Dr. Holmes, having quickly recovered his sarcastic equanimity, described the scene to his friend the historian and diplomat John Lothrop Motley. “Wendell is a great pet in his character of young hero with wounds in the heart, and receives visits en grand seigneur. I envy my white Othello, with a semicircle of young Desdemonas about him listening to the often told story which they will have over again.”42
By the end of the month he was up and walking. He paid a call to Harvard’s curator of engravings, Louis Theis, who “opened his arms and embraced and kissed me and produced a bottle of wine and cigars,” and then “let me have some ripping A. Dürer woodcuts and his St. Jerome in a room and other things,” which became the start of Holmes’s own small but well-chosen collection of prints. And from the Athenaeum library he checked out a raft of books, on political theory, philosophy, and military history, which he read as he finished his amazingly brief recuperation.43
IN THE AFTERMATH of Ball’s Bluff, the enmities within the regiment that had been temporarily set aside reemerged with venomous spite. Besides the two hundred Union troops killed and wounded in the battle, more than seven hundred of the seventeen hundred men who had crossed the river were taken prisoner, Colonel Lee among them. The Twentieth had sustained a staggering 281 casualties, including four of its ablest German officers. In their absence, the political differences within the regiment quickly resurfaced in rivalries and maneuverings for promotion that threatened to tear the unit apart.
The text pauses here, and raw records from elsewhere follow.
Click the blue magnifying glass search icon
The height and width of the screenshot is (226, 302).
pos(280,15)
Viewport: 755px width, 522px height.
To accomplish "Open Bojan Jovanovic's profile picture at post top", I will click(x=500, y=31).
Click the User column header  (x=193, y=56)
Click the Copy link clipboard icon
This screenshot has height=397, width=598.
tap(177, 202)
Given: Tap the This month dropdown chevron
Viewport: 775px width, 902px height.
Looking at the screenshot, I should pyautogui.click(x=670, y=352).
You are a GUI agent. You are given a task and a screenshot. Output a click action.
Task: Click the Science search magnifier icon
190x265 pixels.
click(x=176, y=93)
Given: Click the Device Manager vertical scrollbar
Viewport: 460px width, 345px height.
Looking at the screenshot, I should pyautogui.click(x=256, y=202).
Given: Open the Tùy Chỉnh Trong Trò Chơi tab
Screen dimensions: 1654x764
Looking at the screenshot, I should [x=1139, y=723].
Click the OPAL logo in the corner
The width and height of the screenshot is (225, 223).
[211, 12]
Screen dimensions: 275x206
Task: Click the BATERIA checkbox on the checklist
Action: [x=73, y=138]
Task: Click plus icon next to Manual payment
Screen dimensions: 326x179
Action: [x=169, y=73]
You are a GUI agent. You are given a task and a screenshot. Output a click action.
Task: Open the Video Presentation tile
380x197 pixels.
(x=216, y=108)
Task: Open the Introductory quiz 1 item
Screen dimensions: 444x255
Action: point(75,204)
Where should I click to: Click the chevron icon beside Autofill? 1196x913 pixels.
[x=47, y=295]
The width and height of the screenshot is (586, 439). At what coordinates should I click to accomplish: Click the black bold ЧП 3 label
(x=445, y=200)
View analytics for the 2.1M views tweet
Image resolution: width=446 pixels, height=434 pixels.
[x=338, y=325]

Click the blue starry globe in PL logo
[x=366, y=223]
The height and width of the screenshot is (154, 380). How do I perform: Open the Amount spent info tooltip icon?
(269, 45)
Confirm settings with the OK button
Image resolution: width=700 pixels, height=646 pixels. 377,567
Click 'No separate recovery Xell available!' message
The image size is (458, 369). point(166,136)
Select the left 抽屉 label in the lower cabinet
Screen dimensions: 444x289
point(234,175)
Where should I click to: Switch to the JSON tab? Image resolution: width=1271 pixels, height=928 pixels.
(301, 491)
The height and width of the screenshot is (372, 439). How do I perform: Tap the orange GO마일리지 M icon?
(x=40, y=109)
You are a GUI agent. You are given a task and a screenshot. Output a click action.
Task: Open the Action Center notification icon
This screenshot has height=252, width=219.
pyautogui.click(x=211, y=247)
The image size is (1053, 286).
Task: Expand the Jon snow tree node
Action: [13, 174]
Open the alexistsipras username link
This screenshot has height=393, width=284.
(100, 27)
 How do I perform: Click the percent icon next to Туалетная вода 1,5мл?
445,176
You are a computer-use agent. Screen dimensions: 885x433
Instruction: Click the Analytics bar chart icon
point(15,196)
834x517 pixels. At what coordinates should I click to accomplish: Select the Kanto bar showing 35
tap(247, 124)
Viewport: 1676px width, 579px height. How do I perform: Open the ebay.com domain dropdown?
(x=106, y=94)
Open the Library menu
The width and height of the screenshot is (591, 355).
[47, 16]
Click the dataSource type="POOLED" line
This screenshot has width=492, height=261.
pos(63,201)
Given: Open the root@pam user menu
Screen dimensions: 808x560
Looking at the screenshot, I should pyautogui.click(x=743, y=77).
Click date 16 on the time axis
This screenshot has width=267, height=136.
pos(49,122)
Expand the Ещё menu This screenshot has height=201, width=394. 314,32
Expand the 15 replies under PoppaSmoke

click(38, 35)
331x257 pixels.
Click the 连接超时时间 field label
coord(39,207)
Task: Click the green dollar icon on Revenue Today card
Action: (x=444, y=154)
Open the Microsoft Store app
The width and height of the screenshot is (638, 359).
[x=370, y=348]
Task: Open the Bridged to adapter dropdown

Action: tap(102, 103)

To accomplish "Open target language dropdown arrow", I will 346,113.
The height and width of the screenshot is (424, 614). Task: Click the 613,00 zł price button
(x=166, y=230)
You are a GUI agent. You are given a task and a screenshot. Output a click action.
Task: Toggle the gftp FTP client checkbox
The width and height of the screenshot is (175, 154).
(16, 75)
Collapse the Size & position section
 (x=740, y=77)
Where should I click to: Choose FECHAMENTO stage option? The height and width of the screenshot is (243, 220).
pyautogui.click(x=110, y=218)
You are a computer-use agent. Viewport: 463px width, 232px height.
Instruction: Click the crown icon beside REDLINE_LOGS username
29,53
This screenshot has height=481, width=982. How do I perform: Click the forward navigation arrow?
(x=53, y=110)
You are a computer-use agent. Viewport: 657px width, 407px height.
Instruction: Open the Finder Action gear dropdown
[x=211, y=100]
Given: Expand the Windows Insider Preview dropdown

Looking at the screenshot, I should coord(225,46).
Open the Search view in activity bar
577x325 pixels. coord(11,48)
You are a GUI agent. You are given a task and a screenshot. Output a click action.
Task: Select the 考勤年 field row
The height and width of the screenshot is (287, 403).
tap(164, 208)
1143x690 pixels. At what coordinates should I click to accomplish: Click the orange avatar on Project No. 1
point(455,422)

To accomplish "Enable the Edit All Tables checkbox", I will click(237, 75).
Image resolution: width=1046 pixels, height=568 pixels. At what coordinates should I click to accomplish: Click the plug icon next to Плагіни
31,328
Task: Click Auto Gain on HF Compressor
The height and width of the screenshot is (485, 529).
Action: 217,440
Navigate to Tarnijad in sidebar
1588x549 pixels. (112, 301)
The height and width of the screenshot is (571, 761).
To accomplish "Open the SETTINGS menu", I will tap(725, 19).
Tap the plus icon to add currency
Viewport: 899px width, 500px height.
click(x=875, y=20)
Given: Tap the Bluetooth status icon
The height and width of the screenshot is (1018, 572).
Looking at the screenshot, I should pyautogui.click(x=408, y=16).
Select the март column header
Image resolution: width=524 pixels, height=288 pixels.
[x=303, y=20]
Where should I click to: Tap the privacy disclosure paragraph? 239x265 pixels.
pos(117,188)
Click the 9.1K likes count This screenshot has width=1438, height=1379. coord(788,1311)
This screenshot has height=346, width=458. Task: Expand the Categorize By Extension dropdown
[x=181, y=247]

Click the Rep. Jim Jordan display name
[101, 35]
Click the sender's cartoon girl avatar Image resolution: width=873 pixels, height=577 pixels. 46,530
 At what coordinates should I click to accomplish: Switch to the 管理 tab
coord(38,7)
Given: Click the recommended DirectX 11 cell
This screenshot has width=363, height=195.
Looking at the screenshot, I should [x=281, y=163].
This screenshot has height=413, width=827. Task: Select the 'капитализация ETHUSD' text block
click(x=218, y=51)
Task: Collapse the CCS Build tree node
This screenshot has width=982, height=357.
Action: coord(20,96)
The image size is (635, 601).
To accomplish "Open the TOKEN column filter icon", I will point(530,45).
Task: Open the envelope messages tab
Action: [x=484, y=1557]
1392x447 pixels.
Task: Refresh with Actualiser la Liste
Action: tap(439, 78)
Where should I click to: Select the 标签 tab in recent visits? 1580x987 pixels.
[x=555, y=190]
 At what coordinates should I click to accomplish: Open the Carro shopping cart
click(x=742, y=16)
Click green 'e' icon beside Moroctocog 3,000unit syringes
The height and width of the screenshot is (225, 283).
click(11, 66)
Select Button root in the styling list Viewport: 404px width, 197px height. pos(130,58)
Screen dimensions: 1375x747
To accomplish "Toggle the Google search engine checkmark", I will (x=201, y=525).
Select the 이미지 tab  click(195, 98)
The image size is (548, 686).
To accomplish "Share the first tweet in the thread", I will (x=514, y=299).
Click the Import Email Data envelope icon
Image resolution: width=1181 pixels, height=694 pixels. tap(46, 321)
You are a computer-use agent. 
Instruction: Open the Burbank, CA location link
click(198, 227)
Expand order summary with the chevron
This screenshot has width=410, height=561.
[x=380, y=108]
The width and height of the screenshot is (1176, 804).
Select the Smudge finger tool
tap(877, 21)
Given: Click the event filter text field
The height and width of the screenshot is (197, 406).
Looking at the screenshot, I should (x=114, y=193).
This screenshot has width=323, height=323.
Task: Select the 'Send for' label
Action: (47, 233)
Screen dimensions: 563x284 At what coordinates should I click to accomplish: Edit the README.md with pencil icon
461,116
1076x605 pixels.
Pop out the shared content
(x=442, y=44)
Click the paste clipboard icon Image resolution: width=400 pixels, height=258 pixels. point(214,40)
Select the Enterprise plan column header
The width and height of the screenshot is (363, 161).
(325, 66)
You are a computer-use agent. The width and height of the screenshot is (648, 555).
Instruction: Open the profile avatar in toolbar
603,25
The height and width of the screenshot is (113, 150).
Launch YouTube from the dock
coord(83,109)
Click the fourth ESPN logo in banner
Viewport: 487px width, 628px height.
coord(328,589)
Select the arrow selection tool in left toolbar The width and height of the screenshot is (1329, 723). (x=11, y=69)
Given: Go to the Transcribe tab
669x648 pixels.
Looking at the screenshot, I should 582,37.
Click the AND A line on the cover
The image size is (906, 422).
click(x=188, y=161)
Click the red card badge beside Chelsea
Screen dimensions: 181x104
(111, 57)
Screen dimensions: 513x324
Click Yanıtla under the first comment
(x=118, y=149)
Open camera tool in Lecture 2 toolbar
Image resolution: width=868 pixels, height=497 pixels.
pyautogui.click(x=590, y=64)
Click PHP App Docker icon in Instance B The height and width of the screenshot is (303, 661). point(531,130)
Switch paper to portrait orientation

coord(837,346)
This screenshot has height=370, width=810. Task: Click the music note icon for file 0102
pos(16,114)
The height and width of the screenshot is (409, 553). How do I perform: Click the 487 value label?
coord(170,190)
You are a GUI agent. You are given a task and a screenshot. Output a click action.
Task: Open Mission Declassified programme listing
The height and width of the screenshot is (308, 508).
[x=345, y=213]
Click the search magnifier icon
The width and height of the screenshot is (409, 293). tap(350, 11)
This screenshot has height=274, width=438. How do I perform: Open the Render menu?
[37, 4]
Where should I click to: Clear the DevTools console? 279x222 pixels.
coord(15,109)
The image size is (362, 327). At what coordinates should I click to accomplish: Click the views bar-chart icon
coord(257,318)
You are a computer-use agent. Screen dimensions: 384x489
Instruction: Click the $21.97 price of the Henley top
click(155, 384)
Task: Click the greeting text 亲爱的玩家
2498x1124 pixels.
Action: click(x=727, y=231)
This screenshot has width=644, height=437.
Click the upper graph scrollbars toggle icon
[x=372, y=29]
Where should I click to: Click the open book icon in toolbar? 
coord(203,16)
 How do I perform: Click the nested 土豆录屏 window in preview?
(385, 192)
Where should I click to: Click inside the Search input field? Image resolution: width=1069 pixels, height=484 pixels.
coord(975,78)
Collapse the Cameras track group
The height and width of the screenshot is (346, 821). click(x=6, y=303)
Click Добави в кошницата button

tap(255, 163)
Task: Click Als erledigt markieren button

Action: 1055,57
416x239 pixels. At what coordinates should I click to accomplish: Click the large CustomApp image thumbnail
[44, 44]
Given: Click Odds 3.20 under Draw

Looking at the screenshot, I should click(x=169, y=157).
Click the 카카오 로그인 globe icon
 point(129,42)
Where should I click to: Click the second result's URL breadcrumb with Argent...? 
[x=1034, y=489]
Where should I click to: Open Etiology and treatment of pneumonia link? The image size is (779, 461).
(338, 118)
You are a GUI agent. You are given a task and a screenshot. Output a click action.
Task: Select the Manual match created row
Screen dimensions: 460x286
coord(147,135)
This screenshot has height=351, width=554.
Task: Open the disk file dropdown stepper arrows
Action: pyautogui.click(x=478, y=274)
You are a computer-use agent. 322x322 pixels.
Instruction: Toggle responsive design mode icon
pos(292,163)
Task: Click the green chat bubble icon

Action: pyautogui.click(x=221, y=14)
In early December, Governor Andrew received an explosive letter from one of the regiment’s officers—Andrew subsequently cut out the signature to protect the writer’s identity, but called him “a reliable source.” The writer complained that “the Complection of the regiment was different before the battle. Then we had Schmitt, Dreher, Babo, Putnam, Wesselhoeft, Lowell, Holmes,—Anti-Slavery heroes all, Abolitionists most. None of our Anti-Slavery officers, save one, returned unhurt from Ball’s Bluff.”44
More damagingly, the writer reported an incident in camp that added a sensational new charge to already smoldering rumors that General Stone was not just a bungling commander, but was actively aiding the enemy. In the first week of December two black men had come into the camp to sell cakes and pies to the soldiers. Lieutenant George Macy, a member of a wealthy family from Nantucket, promptly ordered the men arrested, and, according to the report Andrew received, sought out the Maryland slave owner whose property they were and returned the fugitives to him, under an armed guard.
Pen Hallowell was livid. “By what authority do you make New England soldiers do such work?” he angrily asked Macy.
“In pursuance of my orders from Gen. Stone,” Macy replied.
Hallowell said, “I didn’t think that any New England gentleman would do such dirty work.”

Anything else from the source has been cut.